Extracted records:
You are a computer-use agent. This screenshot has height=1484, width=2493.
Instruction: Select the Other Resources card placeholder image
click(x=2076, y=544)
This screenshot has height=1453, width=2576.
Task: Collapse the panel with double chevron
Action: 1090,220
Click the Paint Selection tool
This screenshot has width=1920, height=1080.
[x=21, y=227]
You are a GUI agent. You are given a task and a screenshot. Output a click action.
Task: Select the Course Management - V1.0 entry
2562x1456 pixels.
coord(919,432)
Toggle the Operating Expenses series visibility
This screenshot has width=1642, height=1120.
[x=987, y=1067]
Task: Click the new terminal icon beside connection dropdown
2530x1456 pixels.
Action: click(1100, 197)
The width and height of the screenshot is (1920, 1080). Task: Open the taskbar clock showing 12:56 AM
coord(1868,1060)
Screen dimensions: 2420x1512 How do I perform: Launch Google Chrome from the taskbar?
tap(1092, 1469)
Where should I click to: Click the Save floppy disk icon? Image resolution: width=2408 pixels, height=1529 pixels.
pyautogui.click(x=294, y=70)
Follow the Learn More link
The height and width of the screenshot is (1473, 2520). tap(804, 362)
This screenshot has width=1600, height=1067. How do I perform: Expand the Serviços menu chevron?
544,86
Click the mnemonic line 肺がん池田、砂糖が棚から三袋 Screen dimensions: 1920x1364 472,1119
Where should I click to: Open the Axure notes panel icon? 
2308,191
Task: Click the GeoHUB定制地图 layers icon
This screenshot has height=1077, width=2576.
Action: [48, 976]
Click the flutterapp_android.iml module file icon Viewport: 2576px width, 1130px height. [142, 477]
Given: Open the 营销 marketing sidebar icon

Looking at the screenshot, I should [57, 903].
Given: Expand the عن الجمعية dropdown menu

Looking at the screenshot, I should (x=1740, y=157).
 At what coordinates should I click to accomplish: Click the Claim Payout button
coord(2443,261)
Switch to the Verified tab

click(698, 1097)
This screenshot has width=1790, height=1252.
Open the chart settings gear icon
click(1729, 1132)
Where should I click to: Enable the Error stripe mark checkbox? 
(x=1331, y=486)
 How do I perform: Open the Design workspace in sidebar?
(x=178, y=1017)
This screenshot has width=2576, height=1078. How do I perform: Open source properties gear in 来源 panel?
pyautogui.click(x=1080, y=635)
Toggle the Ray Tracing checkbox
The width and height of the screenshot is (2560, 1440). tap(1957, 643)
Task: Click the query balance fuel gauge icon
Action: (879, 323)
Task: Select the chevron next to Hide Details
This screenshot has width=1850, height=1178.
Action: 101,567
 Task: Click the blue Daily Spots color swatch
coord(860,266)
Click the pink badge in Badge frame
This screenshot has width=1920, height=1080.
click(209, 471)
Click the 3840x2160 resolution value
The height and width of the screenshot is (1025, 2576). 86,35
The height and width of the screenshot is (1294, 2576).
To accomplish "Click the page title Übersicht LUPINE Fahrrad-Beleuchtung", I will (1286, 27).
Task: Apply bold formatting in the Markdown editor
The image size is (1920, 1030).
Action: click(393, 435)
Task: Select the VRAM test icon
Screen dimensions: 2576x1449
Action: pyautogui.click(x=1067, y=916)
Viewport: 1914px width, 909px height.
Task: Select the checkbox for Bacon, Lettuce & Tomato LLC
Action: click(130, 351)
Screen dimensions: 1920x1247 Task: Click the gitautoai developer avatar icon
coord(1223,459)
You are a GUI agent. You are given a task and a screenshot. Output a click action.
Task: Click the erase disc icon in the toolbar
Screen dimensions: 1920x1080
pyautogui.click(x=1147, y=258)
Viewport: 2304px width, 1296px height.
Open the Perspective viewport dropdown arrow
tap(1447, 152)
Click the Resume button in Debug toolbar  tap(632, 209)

What you are asked to do: The expected output is a verbatim retyping of each line from the one with "Task: Click the blue" to the end of the listing above, with both end lines kept and nothing added.

Final answer:
 Task: Click the blue Daily Spots color swatch
coord(860,266)
Click the pink badge in Badge frame
This screenshot has width=1920, height=1080.
click(209, 471)
Click the 3840x2160 resolution value
The height and width of the screenshot is (1025, 2576). 86,35
The height and width of the screenshot is (1294, 2576).
To accomplish "Click the page title Übersicht LUPINE Fahrrad-Beleuchtung", I will (1286, 27).
Task: Apply bold formatting in the Markdown editor
The image size is (1920, 1030).
Action: click(393, 435)
Task: Select the VRAM test icon
Screen dimensions: 2576x1449
Action: pyautogui.click(x=1067, y=916)
Viewport: 1914px width, 909px height.
Task: Select the checkbox for Bacon, Lettuce & Tomato LLC
Action: click(130, 351)
Screen dimensions: 1920x1247 Task: Click the gitautoai developer avatar icon
coord(1223,459)
You are a GUI agent. You are given a task and a screenshot. Output a click action.
Task: Click the erase disc icon in the toolbar
Screen dimensions: 1920x1080
pyautogui.click(x=1147, y=258)
Viewport: 2304px width, 1296px height.
Open the Perspective viewport dropdown arrow
tap(1447, 152)
Click the Resume button in Debug toolbar  tap(632, 209)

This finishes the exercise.